● **Task prompt**
Copy every line of the entries that has the string "computer" in it.
[Supplied data Boundary: Start]
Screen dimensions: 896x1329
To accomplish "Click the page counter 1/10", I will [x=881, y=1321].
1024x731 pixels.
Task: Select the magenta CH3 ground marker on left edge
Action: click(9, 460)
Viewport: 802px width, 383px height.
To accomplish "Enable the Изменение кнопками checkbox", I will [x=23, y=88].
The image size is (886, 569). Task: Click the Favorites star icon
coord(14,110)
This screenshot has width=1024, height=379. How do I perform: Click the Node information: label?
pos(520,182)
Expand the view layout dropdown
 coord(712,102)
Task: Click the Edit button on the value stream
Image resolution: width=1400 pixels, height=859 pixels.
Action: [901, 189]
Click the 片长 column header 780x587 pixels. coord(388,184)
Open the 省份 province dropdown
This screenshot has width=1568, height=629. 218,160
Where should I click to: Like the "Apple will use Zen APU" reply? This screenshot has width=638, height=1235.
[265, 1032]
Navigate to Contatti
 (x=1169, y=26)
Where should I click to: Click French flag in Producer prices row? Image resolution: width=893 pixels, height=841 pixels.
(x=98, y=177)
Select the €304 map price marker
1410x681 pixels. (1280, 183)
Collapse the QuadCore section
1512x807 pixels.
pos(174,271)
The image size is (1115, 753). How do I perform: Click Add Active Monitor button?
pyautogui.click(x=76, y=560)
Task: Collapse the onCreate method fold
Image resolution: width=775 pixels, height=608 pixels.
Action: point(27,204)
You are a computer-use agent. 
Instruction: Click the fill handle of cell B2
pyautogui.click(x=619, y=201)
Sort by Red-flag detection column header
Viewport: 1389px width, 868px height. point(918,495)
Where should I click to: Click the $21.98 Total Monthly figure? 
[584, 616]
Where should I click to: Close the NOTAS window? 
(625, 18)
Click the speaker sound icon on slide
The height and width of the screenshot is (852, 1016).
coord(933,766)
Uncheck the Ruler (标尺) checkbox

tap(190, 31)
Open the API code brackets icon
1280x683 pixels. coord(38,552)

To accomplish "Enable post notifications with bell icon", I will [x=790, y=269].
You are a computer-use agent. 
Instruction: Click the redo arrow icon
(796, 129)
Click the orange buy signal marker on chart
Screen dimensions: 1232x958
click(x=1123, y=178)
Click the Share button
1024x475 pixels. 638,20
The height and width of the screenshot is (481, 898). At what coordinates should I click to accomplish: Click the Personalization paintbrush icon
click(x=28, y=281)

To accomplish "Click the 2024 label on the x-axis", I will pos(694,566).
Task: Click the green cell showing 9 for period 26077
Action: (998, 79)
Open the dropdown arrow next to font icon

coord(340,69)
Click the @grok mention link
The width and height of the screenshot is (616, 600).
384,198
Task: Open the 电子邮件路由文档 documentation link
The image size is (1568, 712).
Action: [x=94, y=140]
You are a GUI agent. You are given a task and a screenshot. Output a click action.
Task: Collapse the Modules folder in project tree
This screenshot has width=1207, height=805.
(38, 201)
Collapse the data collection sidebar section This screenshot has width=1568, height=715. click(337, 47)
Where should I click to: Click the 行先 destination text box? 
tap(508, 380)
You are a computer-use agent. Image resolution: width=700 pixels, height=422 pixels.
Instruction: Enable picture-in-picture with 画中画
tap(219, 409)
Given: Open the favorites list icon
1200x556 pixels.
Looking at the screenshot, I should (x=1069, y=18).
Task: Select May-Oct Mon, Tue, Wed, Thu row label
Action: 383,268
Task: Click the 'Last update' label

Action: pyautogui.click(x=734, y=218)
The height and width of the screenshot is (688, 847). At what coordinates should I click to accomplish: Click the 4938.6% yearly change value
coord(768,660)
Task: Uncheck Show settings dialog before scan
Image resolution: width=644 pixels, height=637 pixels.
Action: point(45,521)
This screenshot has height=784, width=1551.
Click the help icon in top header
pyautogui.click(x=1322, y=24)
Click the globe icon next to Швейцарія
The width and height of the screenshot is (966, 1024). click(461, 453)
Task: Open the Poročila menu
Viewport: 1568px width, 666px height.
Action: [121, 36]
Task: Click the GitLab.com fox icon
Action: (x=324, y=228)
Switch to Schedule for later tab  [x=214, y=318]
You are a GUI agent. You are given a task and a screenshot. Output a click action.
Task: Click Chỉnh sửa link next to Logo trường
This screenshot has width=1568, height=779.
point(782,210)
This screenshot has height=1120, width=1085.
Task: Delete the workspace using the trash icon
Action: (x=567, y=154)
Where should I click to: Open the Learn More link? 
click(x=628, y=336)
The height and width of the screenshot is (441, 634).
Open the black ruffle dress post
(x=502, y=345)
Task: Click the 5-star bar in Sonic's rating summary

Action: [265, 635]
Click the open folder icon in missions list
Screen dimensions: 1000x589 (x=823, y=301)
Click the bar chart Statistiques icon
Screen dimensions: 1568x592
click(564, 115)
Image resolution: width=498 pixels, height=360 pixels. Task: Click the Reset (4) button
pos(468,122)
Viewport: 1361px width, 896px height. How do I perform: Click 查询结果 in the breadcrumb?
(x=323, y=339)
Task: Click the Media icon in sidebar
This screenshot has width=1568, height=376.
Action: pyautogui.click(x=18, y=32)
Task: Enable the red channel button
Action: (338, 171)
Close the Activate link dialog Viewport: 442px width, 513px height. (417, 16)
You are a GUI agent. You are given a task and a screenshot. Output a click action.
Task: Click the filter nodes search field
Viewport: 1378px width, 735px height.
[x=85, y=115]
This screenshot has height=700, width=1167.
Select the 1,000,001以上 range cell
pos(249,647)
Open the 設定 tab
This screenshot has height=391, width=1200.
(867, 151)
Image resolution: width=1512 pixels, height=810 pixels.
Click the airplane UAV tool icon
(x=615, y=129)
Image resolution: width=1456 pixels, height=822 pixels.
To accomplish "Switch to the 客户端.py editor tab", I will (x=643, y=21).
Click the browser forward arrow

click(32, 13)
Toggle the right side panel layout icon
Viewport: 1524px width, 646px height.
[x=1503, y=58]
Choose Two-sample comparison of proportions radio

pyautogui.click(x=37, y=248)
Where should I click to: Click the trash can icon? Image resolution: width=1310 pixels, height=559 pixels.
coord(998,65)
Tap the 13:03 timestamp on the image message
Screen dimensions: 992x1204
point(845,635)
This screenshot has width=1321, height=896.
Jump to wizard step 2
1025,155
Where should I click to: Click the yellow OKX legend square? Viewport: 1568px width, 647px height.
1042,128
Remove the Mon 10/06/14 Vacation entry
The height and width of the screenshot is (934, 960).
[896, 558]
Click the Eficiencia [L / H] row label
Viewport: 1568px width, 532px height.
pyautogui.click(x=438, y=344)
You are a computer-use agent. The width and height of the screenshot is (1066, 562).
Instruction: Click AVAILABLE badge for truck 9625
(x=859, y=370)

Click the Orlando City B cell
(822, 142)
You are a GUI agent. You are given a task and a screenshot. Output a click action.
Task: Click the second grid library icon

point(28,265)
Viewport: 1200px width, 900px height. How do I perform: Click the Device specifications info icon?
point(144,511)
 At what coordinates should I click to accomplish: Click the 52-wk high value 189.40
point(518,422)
[Supplied data Boundary: End]
● **Output of the exercise**
You are a computer-use agent. 
You are a computer-use agent. 
You are a computer-use agent. Image resolution: width=700 pixels, height=422 pixels.
You are a computer-use agent. The width and height of the screenshot is (1066, 562).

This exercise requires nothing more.